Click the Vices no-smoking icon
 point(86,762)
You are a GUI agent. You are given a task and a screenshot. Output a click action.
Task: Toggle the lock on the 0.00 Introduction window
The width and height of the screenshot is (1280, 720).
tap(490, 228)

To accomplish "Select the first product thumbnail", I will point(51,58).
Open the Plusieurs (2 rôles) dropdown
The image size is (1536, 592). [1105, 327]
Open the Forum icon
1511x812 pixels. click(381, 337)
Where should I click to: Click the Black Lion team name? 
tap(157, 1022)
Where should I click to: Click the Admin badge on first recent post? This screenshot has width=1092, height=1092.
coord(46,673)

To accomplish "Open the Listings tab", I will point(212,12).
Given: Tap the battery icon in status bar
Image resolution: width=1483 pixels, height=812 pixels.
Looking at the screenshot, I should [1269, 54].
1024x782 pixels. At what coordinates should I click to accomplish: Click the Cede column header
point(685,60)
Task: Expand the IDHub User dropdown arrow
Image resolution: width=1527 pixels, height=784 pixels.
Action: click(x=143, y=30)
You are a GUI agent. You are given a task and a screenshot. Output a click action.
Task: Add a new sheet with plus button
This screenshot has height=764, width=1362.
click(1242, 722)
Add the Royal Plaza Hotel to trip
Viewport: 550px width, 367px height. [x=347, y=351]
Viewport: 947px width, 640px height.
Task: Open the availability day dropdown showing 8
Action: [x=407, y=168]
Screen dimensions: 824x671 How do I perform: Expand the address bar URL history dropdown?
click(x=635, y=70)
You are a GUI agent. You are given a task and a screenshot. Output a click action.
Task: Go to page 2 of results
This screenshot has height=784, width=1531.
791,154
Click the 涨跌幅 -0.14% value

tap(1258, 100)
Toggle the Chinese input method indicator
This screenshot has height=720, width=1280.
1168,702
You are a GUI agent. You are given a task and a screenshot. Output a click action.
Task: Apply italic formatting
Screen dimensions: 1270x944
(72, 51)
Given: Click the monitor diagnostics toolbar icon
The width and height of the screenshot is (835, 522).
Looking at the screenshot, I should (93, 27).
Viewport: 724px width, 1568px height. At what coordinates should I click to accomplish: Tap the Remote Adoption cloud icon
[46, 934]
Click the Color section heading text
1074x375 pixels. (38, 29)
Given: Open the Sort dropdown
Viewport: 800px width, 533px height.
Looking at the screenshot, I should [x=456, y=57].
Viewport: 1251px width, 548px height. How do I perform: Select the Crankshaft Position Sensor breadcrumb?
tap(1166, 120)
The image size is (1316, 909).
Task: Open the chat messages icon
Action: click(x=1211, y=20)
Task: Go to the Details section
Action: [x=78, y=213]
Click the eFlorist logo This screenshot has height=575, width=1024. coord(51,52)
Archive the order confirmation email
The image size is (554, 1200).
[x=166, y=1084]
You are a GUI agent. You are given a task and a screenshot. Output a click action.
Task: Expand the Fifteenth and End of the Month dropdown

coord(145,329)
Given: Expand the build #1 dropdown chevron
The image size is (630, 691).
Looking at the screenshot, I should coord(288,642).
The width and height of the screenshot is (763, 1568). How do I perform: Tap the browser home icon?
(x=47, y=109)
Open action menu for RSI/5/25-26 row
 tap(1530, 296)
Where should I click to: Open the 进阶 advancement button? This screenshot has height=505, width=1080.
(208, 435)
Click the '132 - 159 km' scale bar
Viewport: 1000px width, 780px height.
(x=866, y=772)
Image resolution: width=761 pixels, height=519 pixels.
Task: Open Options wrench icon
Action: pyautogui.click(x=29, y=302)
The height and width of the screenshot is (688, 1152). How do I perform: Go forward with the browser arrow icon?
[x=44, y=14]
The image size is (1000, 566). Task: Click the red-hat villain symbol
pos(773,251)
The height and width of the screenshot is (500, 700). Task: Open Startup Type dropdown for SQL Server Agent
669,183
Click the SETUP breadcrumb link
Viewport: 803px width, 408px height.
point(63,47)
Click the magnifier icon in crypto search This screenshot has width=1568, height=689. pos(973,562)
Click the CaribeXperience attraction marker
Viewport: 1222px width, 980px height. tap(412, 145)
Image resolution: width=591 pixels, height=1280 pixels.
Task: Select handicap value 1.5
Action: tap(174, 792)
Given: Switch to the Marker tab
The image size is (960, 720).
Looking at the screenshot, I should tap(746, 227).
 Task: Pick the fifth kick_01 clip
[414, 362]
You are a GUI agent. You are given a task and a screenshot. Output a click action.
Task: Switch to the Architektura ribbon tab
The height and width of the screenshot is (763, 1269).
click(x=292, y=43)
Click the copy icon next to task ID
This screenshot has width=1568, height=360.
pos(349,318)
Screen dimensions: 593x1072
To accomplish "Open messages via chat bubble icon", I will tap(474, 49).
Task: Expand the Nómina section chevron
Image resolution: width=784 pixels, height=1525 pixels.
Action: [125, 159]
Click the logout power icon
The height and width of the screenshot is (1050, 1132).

☆ ☆ ☆ ☆

Write out the full set of records exactly as given.

Click the Vices no-smoking icon
 point(86,762)
You are a GUI agent. You are given a task and a screenshot. Output a click action.
Task: Toggle the lock on the 0.00 Introduction window
The width and height of the screenshot is (1280, 720).
tap(490, 228)

To accomplish "Select the first product thumbnail", I will point(51,58).
Open the Plusieurs (2 rôles) dropdown
The image size is (1536, 592). [1105, 327]
Open the Forum icon
1511x812 pixels. click(381, 337)
Where should I click to: Click the Black Lion team name? 
tap(157, 1022)
Where should I click to: Click the Admin badge on first recent post? This screenshot has width=1092, height=1092.
coord(46,673)

To accomplish "Open the Listings tab", I will point(212,12).
Given: Tap the battery icon in status bar
Image resolution: width=1483 pixels, height=812 pixels.
Looking at the screenshot, I should [1269, 54].
1024x782 pixels. At what coordinates should I click to accomplish: Click the Cede column header
point(685,60)
Task: Expand the IDHub User dropdown arrow
Image resolution: width=1527 pixels, height=784 pixels.
Action: click(x=143, y=30)
You are a GUI agent. You are given a task and a screenshot. Output a click action.
Task: Add a new sheet with plus button
This screenshot has height=764, width=1362.
click(1242, 722)
Add the Royal Plaza Hotel to trip
Viewport: 550px width, 367px height. [x=347, y=351]
Viewport: 947px width, 640px height.
Task: Open the availability day dropdown showing 8
Action: [x=407, y=168]
Screen dimensions: 824x671 How do I perform: Expand the address bar URL history dropdown?
click(x=635, y=70)
You are a GUI agent. You are given a task and a screenshot. Output a click action.
Task: Go to page 2 of results
This screenshot has height=784, width=1531.
791,154
Click the 涨跌幅 -0.14% value

tap(1258, 100)
Toggle the Chinese input method indicator
This screenshot has height=720, width=1280.
1168,702
You are a GUI agent. You are given a task and a screenshot. Output a click action.
Task: Apply italic formatting
Screen dimensions: 1270x944
(72, 51)
Given: Click the monitor diagnostics toolbar icon
The width and height of the screenshot is (835, 522).
Looking at the screenshot, I should (93, 27).
Viewport: 724px width, 1568px height. At what coordinates should I click to accomplish: Tap the Remote Adoption cloud icon
[46, 934]
Click the Color section heading text
1074x375 pixels. (38, 29)
Given: Open the Sort dropdown
Viewport: 800px width, 533px height.
Looking at the screenshot, I should [x=456, y=57].
Viewport: 1251px width, 548px height. How do I perform: Select the Crankshaft Position Sensor breadcrumb?
tap(1166, 120)
The image size is (1316, 909).
Task: Open the chat messages icon
Action: click(x=1211, y=20)
Task: Go to the Details section
Action: [x=78, y=213]
Click the eFlorist logo This screenshot has height=575, width=1024. coord(51,52)
Archive the order confirmation email
The image size is (554, 1200).
[x=166, y=1084]
You are a GUI agent. You are given a task and a screenshot. Output a click action.
Task: Expand the Fifteenth and End of the Month dropdown

coord(145,329)
Given: Expand the build #1 dropdown chevron
The image size is (630, 691).
Looking at the screenshot, I should coord(288,642).
The width and height of the screenshot is (763, 1568). How do I perform: Tap the browser home icon?
(x=47, y=109)
Open action menu for RSI/5/25-26 row
 tap(1530, 296)
Where should I click to: Open the 进阶 advancement button? This screenshot has height=505, width=1080.
(208, 435)
Click the '132 - 159 km' scale bar
Viewport: 1000px width, 780px height.
(x=866, y=772)
Image resolution: width=761 pixels, height=519 pixels.
Task: Open Options wrench icon
Action: pyautogui.click(x=29, y=302)
The height and width of the screenshot is (688, 1152). How do I perform: Go forward with the browser arrow icon?
[x=44, y=14]
The image size is (1000, 566). Task: Click the red-hat villain symbol
pos(773,251)
The height and width of the screenshot is (500, 700). Task: Open Startup Type dropdown for SQL Server Agent
669,183
Click the SETUP breadcrumb link
Viewport: 803px width, 408px height.
point(63,47)
Click the magnifier icon in crypto search This screenshot has width=1568, height=689. pos(973,562)
Click the CaribeXperience attraction marker
Viewport: 1222px width, 980px height. tap(412, 145)
Image resolution: width=591 pixels, height=1280 pixels.
Task: Select handicap value 1.5
Action: tap(174, 792)
Given: Switch to the Marker tab
The image size is (960, 720).
Looking at the screenshot, I should tap(746, 227).
 Task: Pick the fifth kick_01 clip
[414, 362]
You are a GUI agent. You are given a task and a screenshot. Output a click action.
Task: Switch to the Architektura ribbon tab
The height and width of the screenshot is (763, 1269).
click(x=292, y=43)
Click the copy icon next to task ID
This screenshot has width=1568, height=360.
pos(349,318)
Screen dimensions: 593x1072
To accomplish "Open messages via chat bubble icon", I will tap(474, 49).
Task: Expand the Nómina section chevron
Image resolution: width=784 pixels, height=1525 pixels.
Action: [125, 159]
Click the logout power icon
The height and width of the screenshot is (1050, 1132).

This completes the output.